Work to complete »
Only lines containing "agent" are wanted from the data below. Copy those lines.
_ _ _
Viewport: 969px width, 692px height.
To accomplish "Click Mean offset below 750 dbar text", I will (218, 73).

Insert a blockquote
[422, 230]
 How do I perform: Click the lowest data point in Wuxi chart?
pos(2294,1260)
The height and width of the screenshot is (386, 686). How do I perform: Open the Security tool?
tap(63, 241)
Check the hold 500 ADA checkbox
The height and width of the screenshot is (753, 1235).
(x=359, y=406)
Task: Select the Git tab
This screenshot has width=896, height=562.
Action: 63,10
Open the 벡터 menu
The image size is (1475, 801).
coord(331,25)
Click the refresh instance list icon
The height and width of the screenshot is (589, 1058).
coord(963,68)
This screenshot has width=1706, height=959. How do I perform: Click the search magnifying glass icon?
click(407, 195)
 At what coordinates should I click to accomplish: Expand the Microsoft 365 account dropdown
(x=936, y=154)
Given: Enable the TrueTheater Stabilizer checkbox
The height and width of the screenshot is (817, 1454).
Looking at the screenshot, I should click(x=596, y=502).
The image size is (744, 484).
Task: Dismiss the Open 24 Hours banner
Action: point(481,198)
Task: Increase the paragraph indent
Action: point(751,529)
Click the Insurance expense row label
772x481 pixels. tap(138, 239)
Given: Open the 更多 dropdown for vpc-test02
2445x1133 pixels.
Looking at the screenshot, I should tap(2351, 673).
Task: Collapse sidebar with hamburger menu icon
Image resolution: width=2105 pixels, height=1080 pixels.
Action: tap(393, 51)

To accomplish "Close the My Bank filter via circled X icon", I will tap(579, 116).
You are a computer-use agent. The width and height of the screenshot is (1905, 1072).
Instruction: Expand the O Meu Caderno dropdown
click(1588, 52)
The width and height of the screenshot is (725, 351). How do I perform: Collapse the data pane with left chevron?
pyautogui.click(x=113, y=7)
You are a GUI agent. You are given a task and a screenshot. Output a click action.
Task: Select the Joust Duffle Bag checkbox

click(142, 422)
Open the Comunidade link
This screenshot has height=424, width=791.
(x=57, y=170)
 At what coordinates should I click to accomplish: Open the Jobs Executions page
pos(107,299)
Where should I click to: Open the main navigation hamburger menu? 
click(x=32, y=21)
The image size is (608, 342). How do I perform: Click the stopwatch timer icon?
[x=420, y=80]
_ _ _
Task response »
You are a computer-use agent. The width and height of the screenshot is (1905, 1072).
You are a GUI agent. You are given a task and a screenshot. Output a click action.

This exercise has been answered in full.